Data for the task:
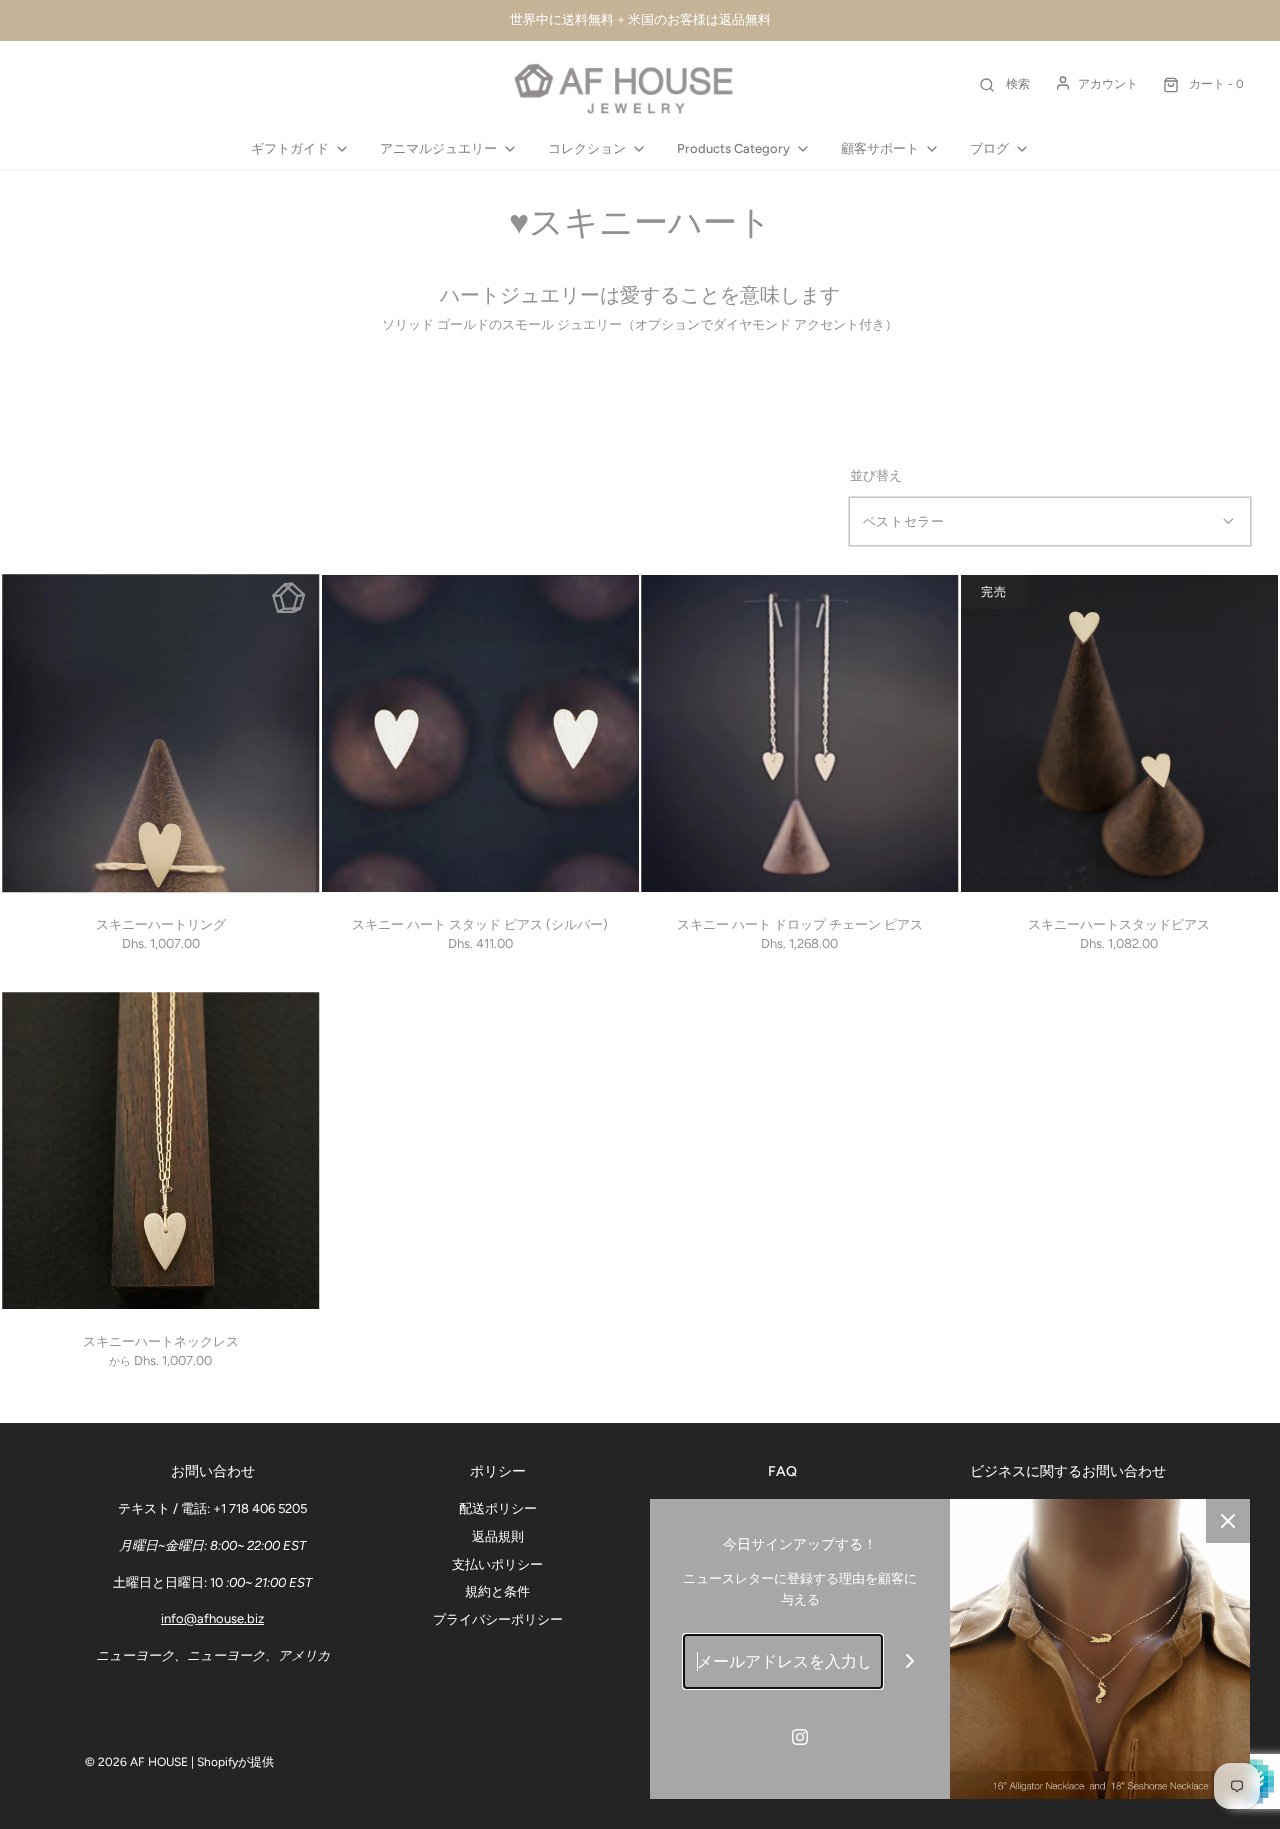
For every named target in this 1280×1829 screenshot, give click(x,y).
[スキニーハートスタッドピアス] (1120, 734)
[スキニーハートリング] (161, 734)
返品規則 (498, 1536)
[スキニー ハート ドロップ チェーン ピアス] (800, 734)
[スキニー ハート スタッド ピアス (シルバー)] (481, 734)
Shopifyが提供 (235, 1762)
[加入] (910, 1661)
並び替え (876, 475)
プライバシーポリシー (498, 1619)
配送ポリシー (498, 1508)
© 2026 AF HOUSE (136, 1762)
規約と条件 (497, 1591)
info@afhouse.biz (212, 1618)
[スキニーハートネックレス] (161, 1151)
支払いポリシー (497, 1564)
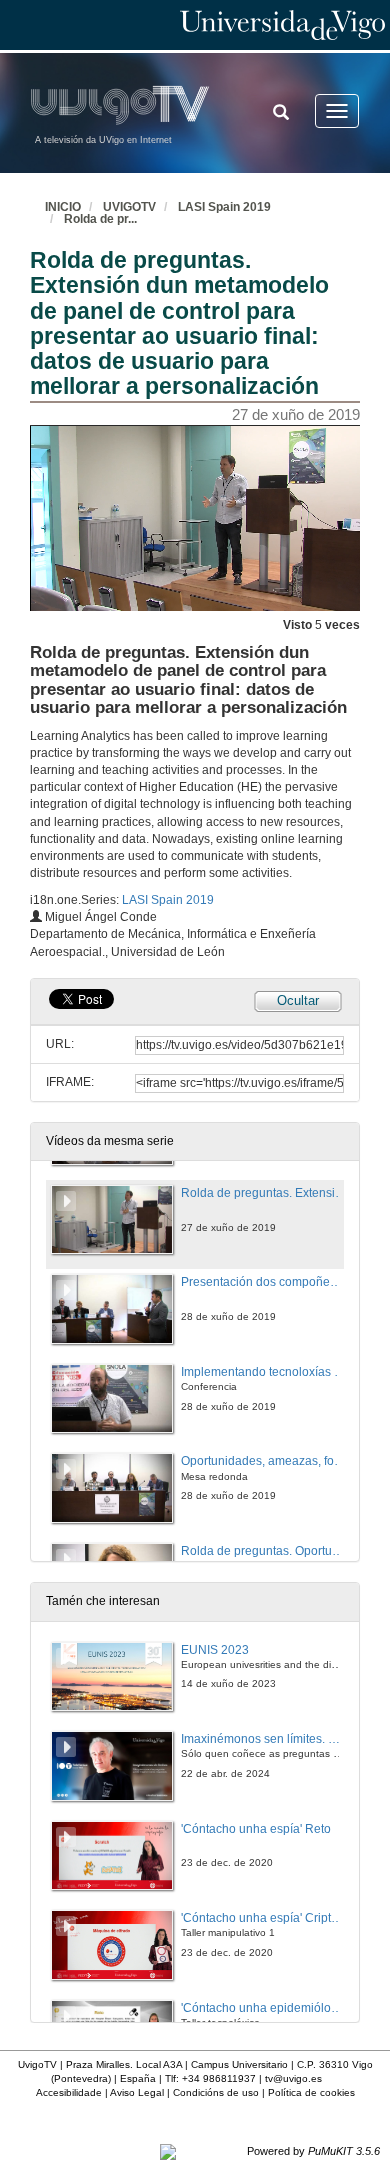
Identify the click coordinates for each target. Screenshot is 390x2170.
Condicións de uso (216, 2092)
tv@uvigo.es (293, 2078)
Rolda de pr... (100, 219)
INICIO (63, 207)
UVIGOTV (129, 207)
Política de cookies (311, 2092)
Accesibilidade (69, 2092)
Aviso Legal (137, 2092)
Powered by (313, 2151)
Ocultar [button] (298, 1000)
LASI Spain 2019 (224, 207)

What to produce: An exact copy is needed of the lines from the one containing "Política de cookies (311, 2092)" through the end of the records.

Written solution:
Política de cookies (311, 2092)
Accesibilidade (69, 2092)
Aviso Legal (137, 2092)
Powered by (313, 2151)
Ocultar [button] (298, 1000)
LASI Spain 2019 (224, 207)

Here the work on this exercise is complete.